Let’s talk about getting sick. It’s the worst. It’s even worser than the worst when you are traveling and it inevitably happens to even the heartiest travelers.
Personally, I have been sick on nearly every continent of the world. I’ve had food poisoning in Mexico, tonsillitis in Europe and one of those awful warm-weather colds in Australia. The entire three months in China I suffered from a painful persistent cough (which mysteriously disappeared the moment I left the smog behind for Canada).

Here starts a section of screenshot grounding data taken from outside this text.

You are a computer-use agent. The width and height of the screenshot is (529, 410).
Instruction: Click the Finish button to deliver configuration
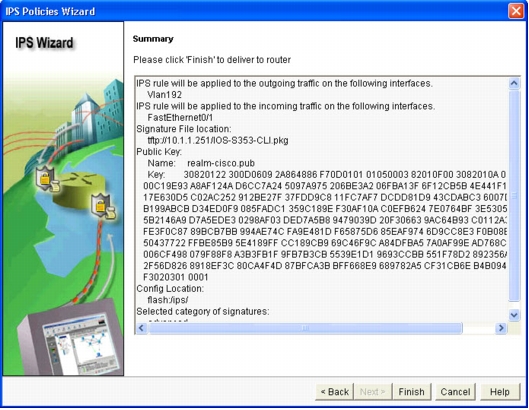(412, 392)

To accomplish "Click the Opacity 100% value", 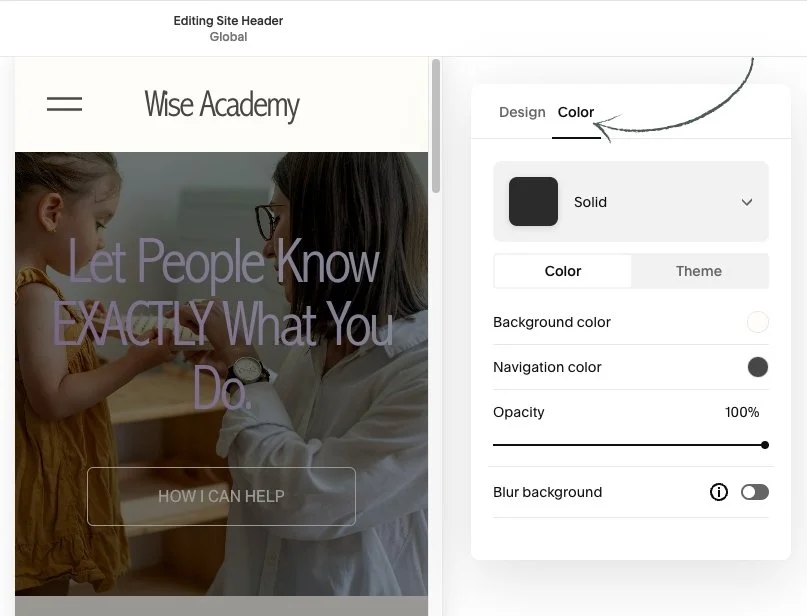I will tap(742, 412).
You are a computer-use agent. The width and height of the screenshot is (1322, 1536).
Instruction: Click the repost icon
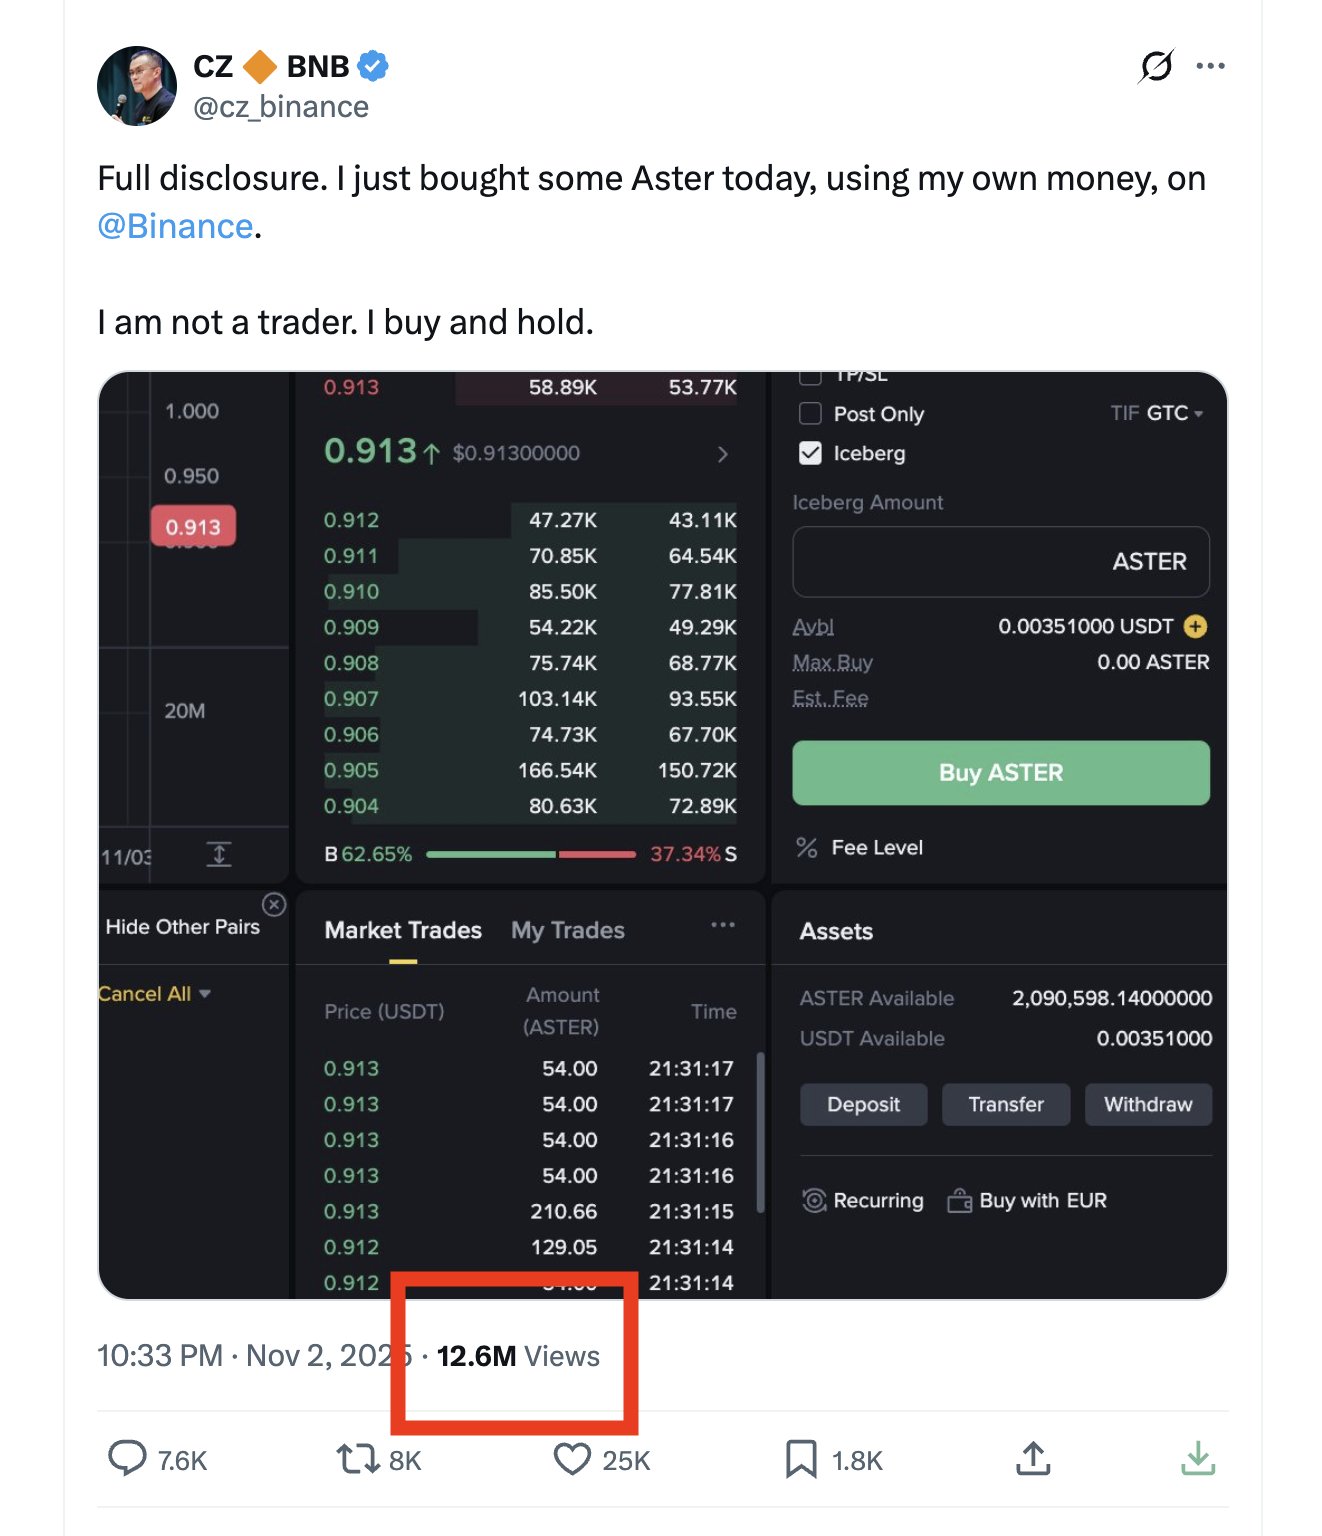(357, 1459)
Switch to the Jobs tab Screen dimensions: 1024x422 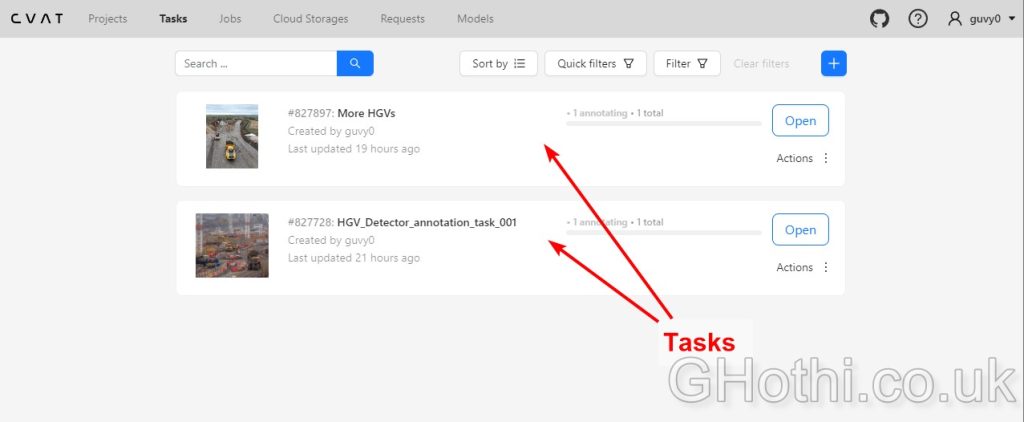pyautogui.click(x=229, y=19)
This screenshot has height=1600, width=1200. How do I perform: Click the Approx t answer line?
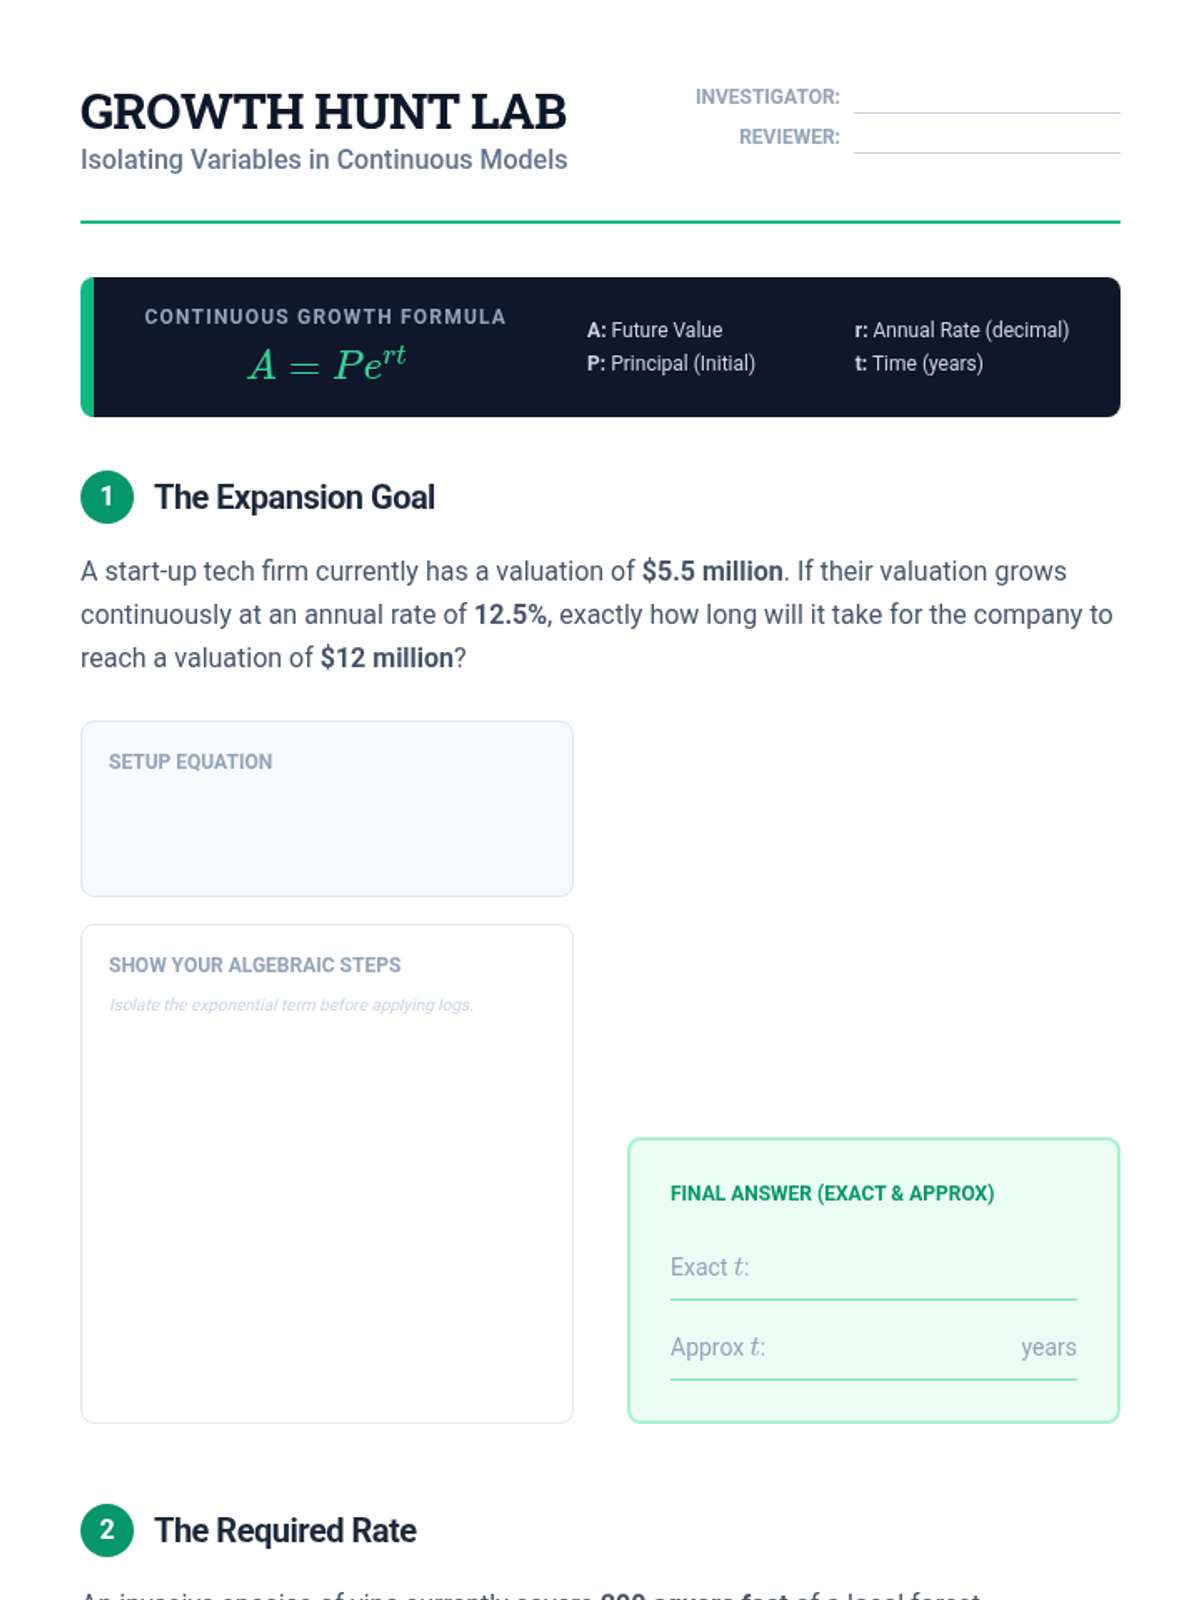[x=890, y=1350]
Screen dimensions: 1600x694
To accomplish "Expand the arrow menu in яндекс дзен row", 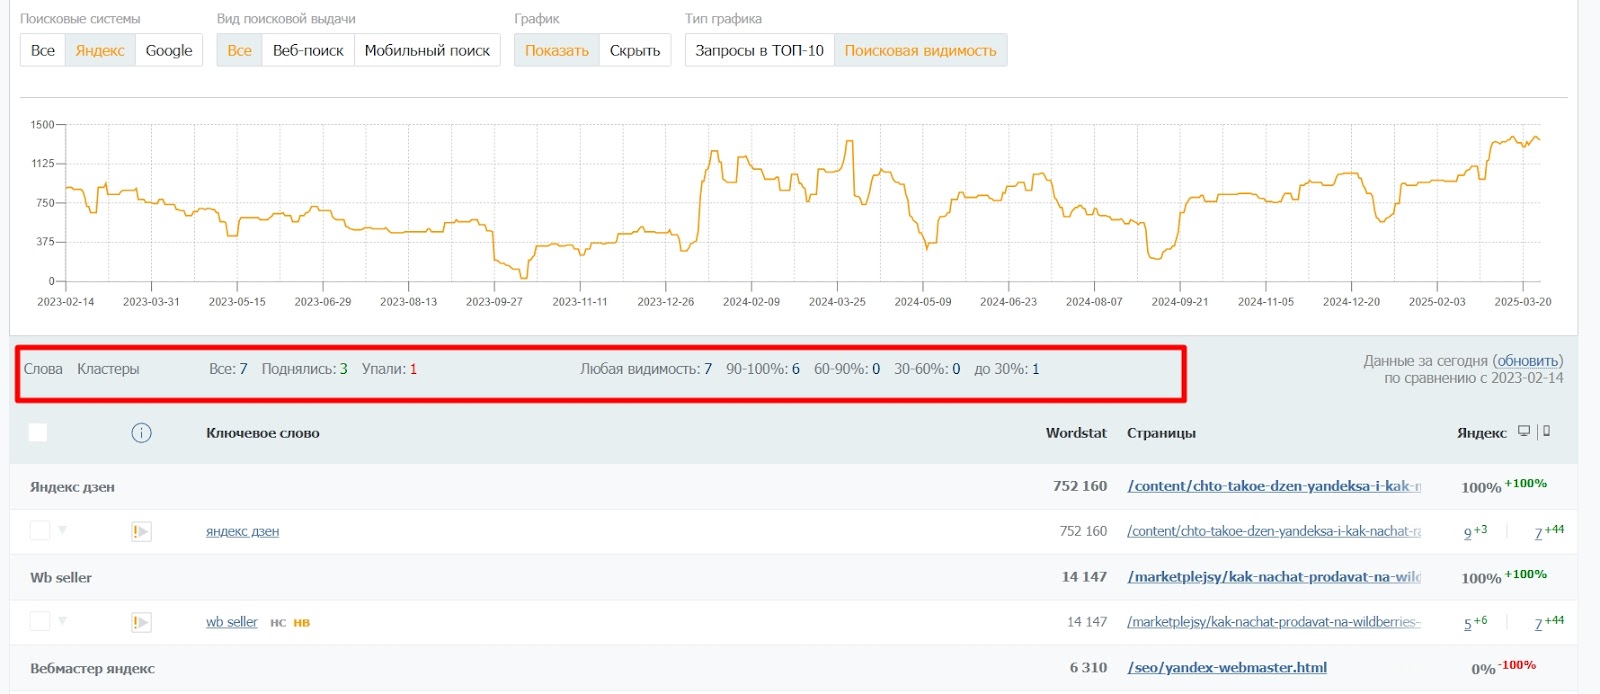I will coord(62,530).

So what do you do? The way I see it there are really only two (maybe three) options when sickness strikes.
- Carry on no matter how hard your body protests.
- Give in and rest up until you feel better.
The only other option I can see, if you are really ill, is going home. I suppose if you are deadly ill that might be a possibility, but for the rest of us our choices are either rest, or deal.
Back when I was young and strong and foolish I would always go with option one. I fought my way through Amsterdam with literally no voice, I explored Italy with the flu and I battled St. Patrick’s Day in Dublin with a cold of death. I traveled quicker then: If I only had a weekend somewhere I was damned if I was going to spend that time doing anything but exploring.

Of course the downside to this strategy, aside from looking like the walking undead in your photos, is that you don’t actually get any better. My semester of studying abroad in London I was a complete zombie because I refused to let my body rest and recuperate. I just kept pushing and pushing.
I kind of doubt I could still pull that off now, nor do I really want to. Slogging through the streets of a beautiful city while my muscles ache and my head pounds seems like a special kind of hell. I can do it when I have to, but I’m definitely a convert to the second option: rest and wait it out.

Sometimes a day of rest makes all the difference, sometimes it doesn’t and you get sucked into a black hole of sick (see: Santiago debacle). Sometimes you need to visit a pharmacy, sometimes you need to even (shudder) go see a doctor.
The bottom line is that it sucks to be sick in a foreign country. That’s why I pile on the Vitamin C and drink lots of water at the first sign of a sniffle.